One of the first militia leaders to resist the Islamic State of Iraq and Syria, Abu Towfik, from the Nouredin Zinky Brigade, said that its sophisticated tactics made its fighters hard to dislodge. Since last year, the militant group has fought with tanks captured from the Iraqi military.
Given that tenacity, Abu Towfik said, they will be hard to drive out of the terriory they now occupy in northern Syria and Iraq. “I am afraid as time goes on they will spread their extreme ideology and we’ll have a regional war,” he added.
At a meeting of rebel commanders at a Gaziantep Hotel cafe, Abou Sfouk, head of the rebel Free Syrian Army’s Palestine Brigade, brought a prized captive: a former jihadi named Mustafa.
At the beginning of the uprising, Mustafa had fought with Abou Sfouk’s brigade, but he joined the Islamist group in early 2013, when it entered Syria from Iraq, because it offered to triple his salary, starting him at $400 a month.
“Wherever we took territory, we would declare people apostates and confiscate their property,” Mustafa said. “We took cars and money from Christians, and from Muslims we didn’t like.”

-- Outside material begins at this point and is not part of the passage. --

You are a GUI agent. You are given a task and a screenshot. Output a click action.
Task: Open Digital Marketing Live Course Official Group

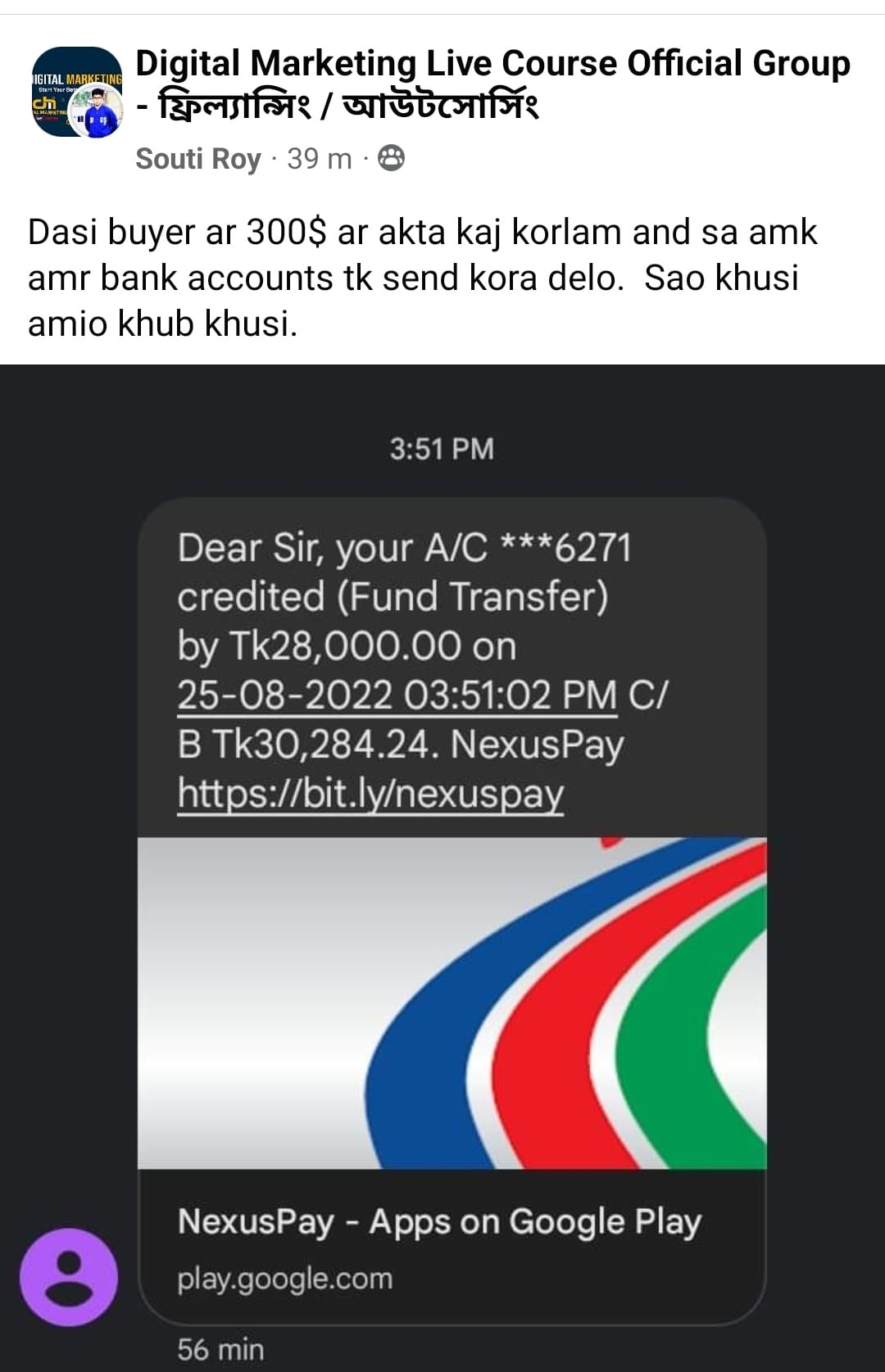(492, 63)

Mustafa, a trained bulldozer mechanic, became the “emir of the motor pool.” But he eventually came under suspicion when it became known that he had once served under the kufar, or infidel, rebel army.
After a summary trial before one of the group’s Islamic courts, Mustafa was sentenced to death. A friend helped him escape, and he sought protection with his old brigade commander.
“I would never trust him again,” said his old commander, Abou Sfouk. “But he has useful military information.”
The defector has revealed the locations of Islamist prisons and the identities of the group’s commanders. Many of the top leaders and front-line soldiers come from abroad, but more than half of the membership is made up of Syrian and Iraqi tribesman, people well known to their relatives and former neighbors now fighting against them.
“We are moderate Muslims,” Sheikh Hassan said. “We will fight anyone who covers themselves in Islam and tries to talk in the name of our religion.”
A graduate of Koranic studies from Damascus University, Sheikh Hassan considers his own credentials impeccable. He learned to fight as a foreign volunteer with Iraqi resistance fighters attacking American soldiers a decade ago.
Now, he said, he is desperate for more American help as he wages a war against jihadis with whom he once shared a struggle. “There is a hole between us,” he said with a shrug. “We will have to kill them. But we’re humane. We won’t cut their throats; we will shoot them.”